— START OF EXTRACT PROVIDED —

Sunday, May 11, 2014

Photo Of The Day

Baby carriage next to a wheelchair, both viewed from the front, baby in carriage, young adult woman in wheelchair, turned to her left to talk to the baby, with the baby looking at her
I have posted this before, and I don’t even know if it’s an actual motherhood photo, but it feels appropriate for Mother’s Day.

From the Rough Pix Tumblr blog, via disABILITYaware.

Weekly Wrap-Up

Disability Thinking Weekly Wrap Up in white letters superimposed over sepia-tone photo of handicapped parking spaces
Sunday, May 4, 2014
Monday, May 5, 2014
Wednesday, May 7, 2014
Thursday, May 8, 2014
Friday, May 9, 2014
Saturday, May 10, 2014

Happy Mother's Day!

One of the things I will always appreciate about my mother, Claire, is that she always treated me like a person.

She used to say that she enjoyed her two kids much more when we got older because you can't have real conversations with a baby. As we got older, we got more interesting … not easier mind you … more engaging. In other words, at some point we became people to her. I never felt like Mom saw me as anything more or less than a person, never a symbol, a message, a burden, or a reward. In her eyes, I didn’t represent or mean anything but myself.

At the same time, Mom was definitely the sort of person who thought that individuals were important mainly in terms of what they did. She wasn't a right winger or a capitalist, so she didn't care that much about whether people were "productive" or "successful", but rather that everyone should fulfill their potential and add something to the world.

Mom didn’t have much of a direct influence on my disability consciousness, because I don’t think she ever adopted any distinct personal theory of disability. I think for her, disability was just a thing that happened, not something you had to think about much beyond practicalities. That was pretty much how I viewed my disabilities until well into adulthood. And even though I now wrestle with the social and political aspects of disability, personally, I still tend to think of my own disabilities in purely practical terms.

— END OF EXTRACT PROVIDED —
— START OF RECORDED INFORMATION —

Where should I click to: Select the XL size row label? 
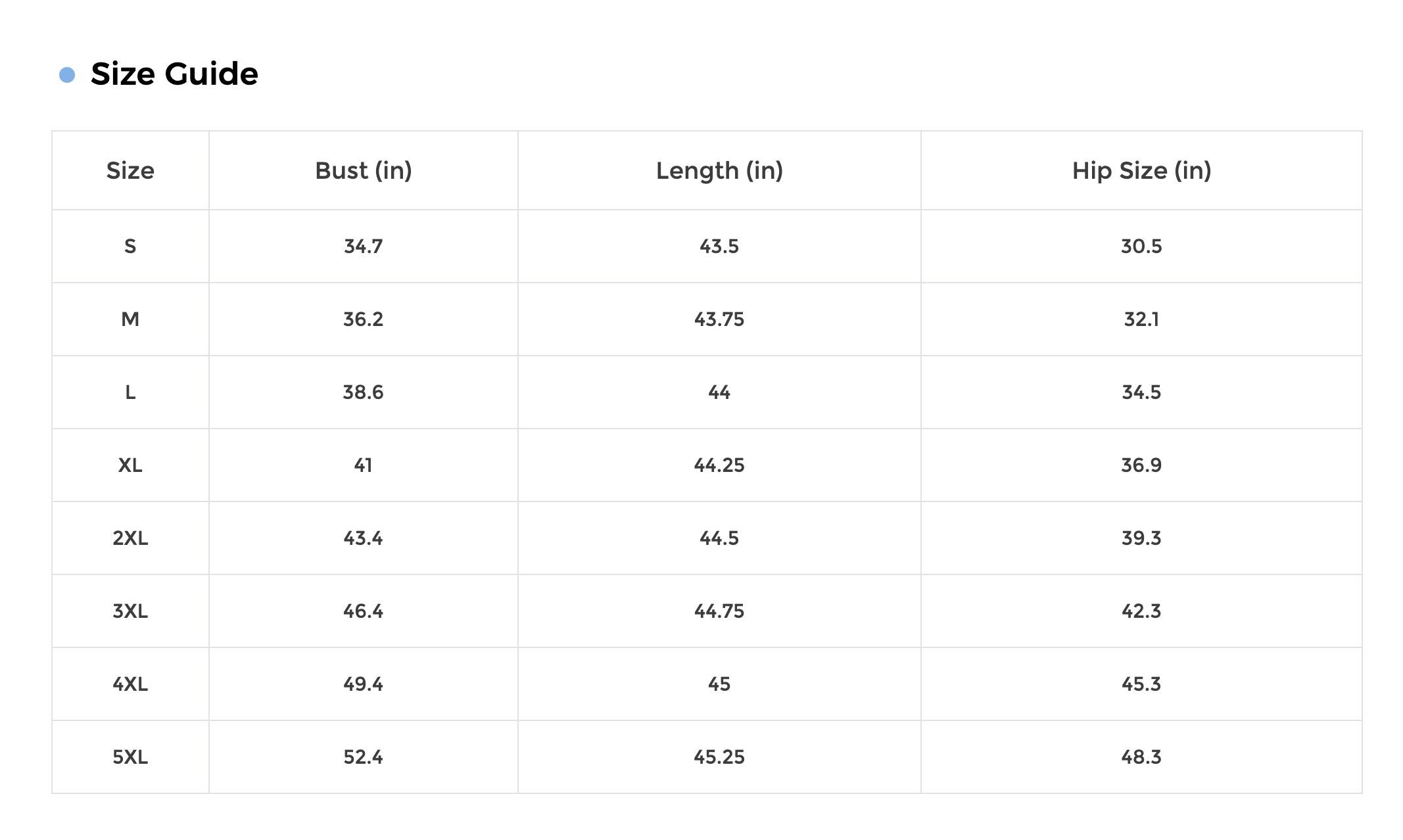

— END OF RECORDED INFORMATION —

Answer these questions using the Mother's Day blog post:
1. From which Tumblr blog does the photo of the day come?
2. What is the name of the writer's mother?
3. According to the post, why did she enjoy her two children more as they grew older?

▸ **ANSWER TO THIS EXERCISE**
1. The Rough Pix Tumblr blog, via disABILITYaware.
2. Claire.
3. Because one cannot have real conversations with a baby.